Dataset content:
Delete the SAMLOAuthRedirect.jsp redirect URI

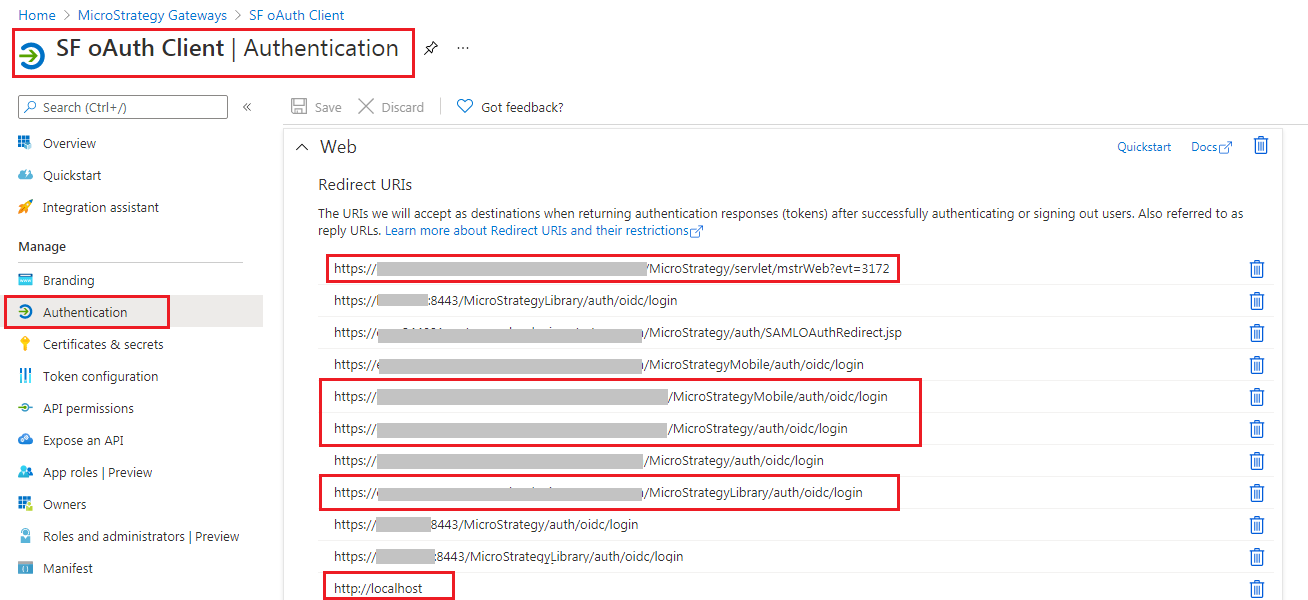point(1257,333)
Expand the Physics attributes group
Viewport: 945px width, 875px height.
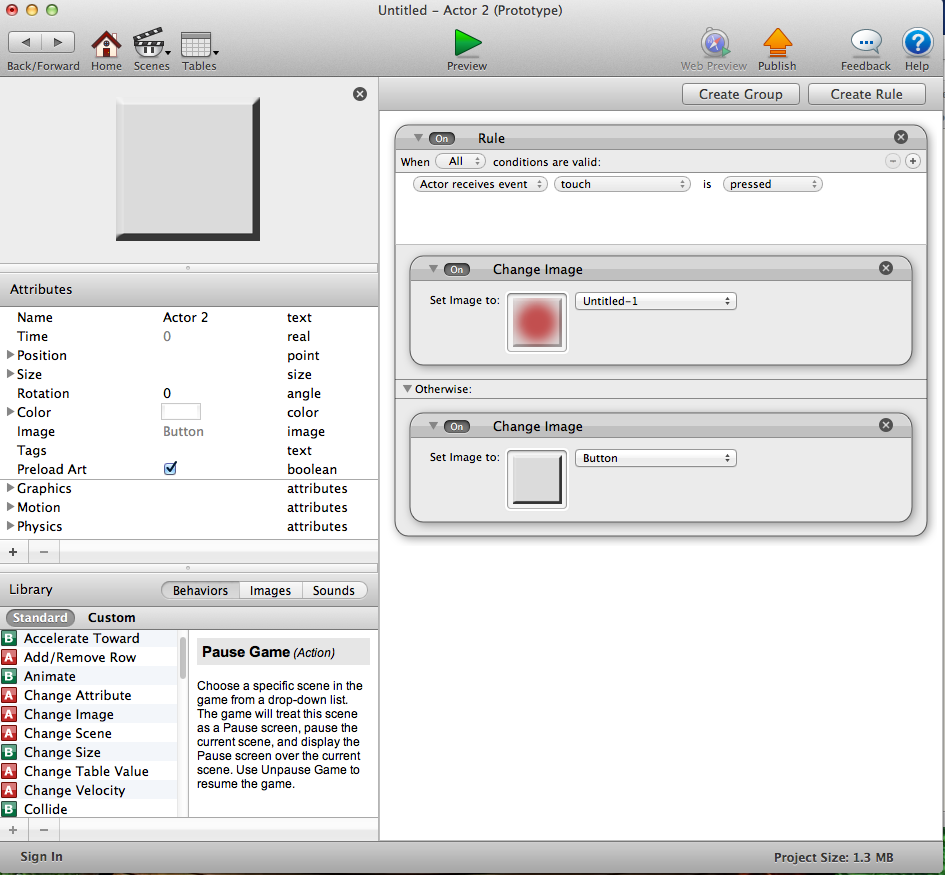(11, 527)
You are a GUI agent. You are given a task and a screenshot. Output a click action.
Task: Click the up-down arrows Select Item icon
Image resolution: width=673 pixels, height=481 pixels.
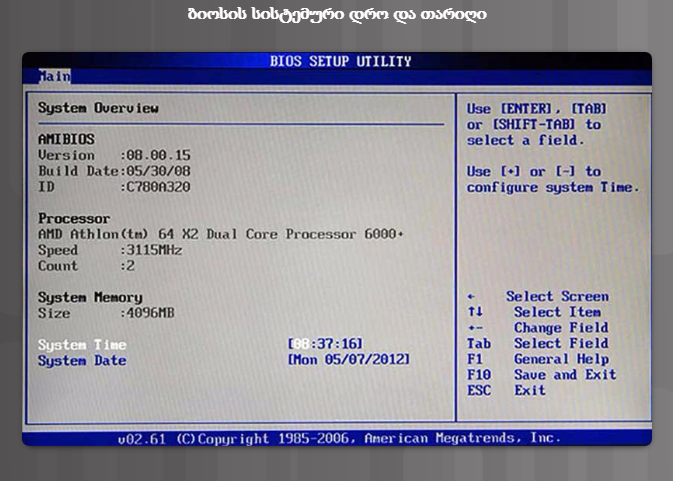(475, 312)
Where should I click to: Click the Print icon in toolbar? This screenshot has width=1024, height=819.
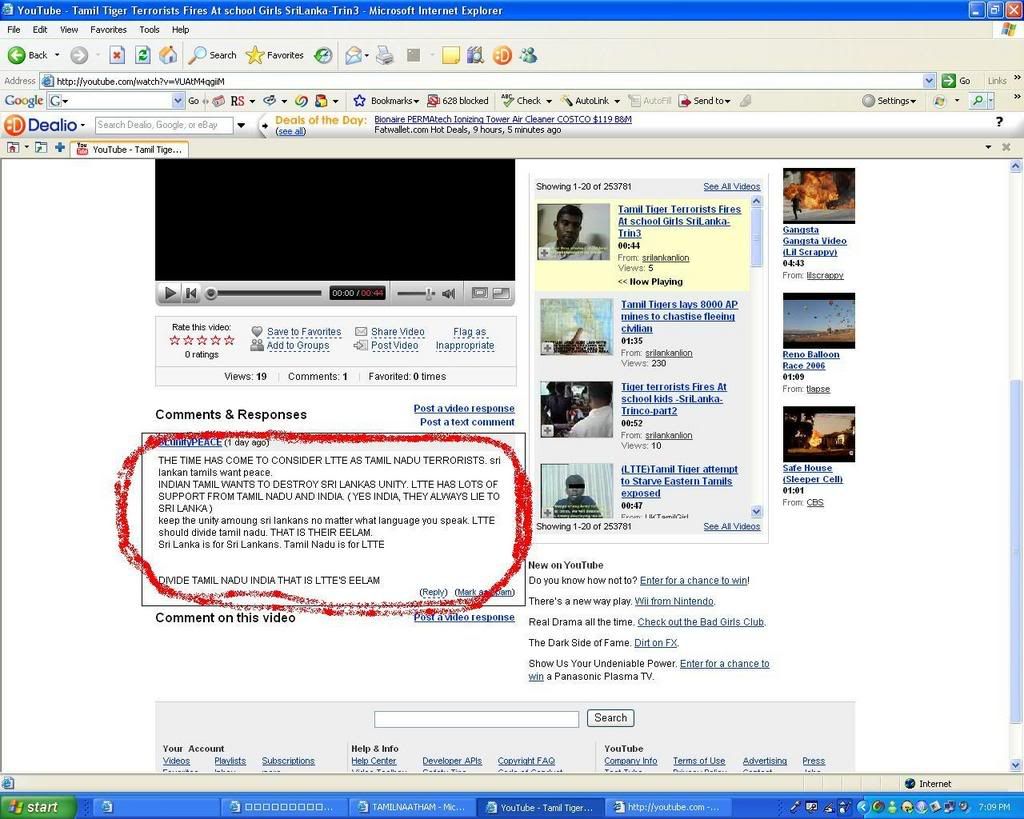click(384, 55)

How to complete this task: Your response must restate every record above exactly, with each picture omitted.

Exercise response:
Delete the SAMLOAuthRedirect.jsp redirect URI

point(1257,333)
Expand the Physics attributes group
Viewport: 945px width, 875px height.
(11, 527)
You are a GUI agent. You are given a task and a screenshot. Output a click action.
Task: Click the up-down arrows Select Item icon
Image resolution: width=673 pixels, height=481 pixels.
(475, 312)
Where should I click to: Click the Print icon in toolbar? This screenshot has width=1024, height=819.
click(384, 55)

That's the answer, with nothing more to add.